-- EXERCISE GOAL --
Give only the number of lines in the data that contain the word "computer".

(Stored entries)
################

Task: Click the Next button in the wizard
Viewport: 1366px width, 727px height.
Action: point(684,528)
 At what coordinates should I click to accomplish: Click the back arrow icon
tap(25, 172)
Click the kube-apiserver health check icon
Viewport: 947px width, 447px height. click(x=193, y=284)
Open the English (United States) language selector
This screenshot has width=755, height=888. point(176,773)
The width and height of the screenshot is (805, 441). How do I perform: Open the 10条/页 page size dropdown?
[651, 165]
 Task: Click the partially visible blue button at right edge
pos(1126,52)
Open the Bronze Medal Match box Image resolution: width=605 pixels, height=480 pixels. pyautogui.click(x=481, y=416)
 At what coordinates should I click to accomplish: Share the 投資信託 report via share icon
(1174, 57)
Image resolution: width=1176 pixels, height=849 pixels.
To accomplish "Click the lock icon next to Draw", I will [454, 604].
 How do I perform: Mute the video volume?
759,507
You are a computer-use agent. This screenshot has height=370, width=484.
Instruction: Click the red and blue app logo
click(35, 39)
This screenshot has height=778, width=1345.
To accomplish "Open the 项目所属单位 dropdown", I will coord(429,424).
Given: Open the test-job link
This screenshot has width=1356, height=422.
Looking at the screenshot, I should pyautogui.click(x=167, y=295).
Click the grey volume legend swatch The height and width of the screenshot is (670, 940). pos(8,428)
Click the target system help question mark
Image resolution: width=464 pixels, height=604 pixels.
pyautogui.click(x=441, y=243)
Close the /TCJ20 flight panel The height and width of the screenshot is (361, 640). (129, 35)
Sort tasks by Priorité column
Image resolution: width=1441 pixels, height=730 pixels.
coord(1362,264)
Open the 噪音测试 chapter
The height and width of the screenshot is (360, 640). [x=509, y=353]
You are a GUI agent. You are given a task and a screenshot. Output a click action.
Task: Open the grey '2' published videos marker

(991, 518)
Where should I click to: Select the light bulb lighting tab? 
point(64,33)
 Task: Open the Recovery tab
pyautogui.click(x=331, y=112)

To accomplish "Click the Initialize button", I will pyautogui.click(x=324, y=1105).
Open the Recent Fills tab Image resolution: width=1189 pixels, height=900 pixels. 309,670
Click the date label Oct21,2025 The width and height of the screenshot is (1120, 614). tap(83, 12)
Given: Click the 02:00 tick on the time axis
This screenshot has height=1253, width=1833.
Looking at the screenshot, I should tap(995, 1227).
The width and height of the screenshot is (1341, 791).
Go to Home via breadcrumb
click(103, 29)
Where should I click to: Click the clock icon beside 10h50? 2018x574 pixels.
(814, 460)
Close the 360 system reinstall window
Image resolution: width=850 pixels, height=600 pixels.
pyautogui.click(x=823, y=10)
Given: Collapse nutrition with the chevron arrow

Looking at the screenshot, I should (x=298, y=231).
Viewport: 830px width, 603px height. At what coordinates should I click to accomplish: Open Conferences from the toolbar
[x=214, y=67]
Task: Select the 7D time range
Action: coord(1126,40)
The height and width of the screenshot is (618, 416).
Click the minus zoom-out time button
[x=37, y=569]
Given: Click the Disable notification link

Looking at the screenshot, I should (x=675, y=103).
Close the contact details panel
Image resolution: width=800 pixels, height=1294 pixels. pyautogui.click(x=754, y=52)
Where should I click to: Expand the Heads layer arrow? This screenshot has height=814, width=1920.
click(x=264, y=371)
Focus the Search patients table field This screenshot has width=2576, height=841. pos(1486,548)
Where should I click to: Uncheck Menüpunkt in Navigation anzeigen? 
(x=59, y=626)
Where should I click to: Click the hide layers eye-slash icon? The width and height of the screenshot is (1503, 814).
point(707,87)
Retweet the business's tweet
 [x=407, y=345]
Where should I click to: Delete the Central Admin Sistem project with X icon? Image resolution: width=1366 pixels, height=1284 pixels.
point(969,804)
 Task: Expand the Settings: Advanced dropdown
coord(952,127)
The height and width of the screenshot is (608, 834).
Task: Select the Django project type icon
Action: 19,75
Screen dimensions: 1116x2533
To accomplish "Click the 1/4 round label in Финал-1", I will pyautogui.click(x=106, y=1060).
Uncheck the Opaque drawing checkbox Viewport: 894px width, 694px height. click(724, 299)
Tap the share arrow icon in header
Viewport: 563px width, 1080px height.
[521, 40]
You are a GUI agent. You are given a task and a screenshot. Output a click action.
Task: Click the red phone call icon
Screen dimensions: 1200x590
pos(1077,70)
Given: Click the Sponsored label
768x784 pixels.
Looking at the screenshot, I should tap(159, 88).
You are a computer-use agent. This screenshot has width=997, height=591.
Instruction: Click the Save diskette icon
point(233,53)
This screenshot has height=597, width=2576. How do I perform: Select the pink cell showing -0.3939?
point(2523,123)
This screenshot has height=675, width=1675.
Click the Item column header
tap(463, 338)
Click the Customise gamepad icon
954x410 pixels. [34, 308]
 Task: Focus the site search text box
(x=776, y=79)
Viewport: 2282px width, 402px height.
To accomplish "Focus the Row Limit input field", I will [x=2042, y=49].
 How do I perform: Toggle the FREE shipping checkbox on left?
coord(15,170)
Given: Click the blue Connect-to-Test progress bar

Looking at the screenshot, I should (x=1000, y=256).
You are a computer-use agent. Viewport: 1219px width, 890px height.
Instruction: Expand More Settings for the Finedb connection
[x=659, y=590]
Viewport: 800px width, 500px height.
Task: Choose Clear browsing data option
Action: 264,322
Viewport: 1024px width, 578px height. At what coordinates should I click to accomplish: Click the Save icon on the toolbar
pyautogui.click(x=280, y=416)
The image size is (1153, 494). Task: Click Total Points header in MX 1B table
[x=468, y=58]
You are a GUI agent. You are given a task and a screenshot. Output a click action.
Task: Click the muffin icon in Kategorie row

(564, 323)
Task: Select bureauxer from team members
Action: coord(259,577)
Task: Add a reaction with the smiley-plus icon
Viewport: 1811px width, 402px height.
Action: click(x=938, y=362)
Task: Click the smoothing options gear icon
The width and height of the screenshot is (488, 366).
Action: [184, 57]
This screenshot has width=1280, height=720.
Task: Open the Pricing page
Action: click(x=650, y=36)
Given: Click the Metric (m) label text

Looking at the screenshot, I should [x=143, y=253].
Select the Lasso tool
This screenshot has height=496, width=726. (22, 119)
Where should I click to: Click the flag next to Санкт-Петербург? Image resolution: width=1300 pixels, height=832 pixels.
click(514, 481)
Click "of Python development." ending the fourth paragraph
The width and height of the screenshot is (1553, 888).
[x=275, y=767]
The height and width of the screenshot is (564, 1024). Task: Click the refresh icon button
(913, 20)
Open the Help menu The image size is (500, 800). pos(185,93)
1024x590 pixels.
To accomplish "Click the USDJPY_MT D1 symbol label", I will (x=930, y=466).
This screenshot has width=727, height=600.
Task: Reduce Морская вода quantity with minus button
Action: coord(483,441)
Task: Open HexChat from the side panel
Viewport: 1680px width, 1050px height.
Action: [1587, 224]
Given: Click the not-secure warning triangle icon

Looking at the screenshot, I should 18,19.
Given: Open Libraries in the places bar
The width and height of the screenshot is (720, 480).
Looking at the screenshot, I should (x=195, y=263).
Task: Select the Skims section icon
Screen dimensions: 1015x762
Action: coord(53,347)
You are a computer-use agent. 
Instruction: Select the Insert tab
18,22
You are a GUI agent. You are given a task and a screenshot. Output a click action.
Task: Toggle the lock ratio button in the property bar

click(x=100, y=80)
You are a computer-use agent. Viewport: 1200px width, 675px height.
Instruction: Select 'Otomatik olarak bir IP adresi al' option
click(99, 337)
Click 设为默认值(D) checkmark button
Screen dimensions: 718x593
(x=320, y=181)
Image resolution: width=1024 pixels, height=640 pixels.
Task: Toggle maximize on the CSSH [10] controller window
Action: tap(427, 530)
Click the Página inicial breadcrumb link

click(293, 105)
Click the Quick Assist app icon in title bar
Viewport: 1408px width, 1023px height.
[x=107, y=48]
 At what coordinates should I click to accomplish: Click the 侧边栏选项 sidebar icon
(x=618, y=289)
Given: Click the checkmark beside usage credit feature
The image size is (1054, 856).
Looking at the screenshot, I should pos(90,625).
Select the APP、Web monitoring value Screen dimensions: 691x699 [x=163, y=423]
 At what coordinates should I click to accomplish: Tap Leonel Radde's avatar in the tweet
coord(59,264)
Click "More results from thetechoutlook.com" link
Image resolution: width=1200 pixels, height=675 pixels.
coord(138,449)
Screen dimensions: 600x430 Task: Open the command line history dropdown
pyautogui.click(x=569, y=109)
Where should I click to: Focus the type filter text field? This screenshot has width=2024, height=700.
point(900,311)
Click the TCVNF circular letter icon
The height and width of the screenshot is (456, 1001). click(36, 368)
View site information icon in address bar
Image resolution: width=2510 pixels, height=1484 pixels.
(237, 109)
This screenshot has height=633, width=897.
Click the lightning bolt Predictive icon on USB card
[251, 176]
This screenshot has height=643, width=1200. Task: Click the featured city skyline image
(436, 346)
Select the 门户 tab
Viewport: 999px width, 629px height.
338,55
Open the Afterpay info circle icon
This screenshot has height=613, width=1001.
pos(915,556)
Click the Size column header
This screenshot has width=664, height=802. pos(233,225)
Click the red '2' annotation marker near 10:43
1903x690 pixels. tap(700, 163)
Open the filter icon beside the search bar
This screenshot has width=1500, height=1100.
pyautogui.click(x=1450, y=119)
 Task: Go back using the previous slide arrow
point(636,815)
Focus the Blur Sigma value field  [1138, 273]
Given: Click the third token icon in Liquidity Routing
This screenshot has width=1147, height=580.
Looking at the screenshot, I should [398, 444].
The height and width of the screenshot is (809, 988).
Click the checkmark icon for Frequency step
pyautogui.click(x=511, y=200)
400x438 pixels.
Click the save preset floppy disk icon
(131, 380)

################

-- EXERCISE SOLUTION --
5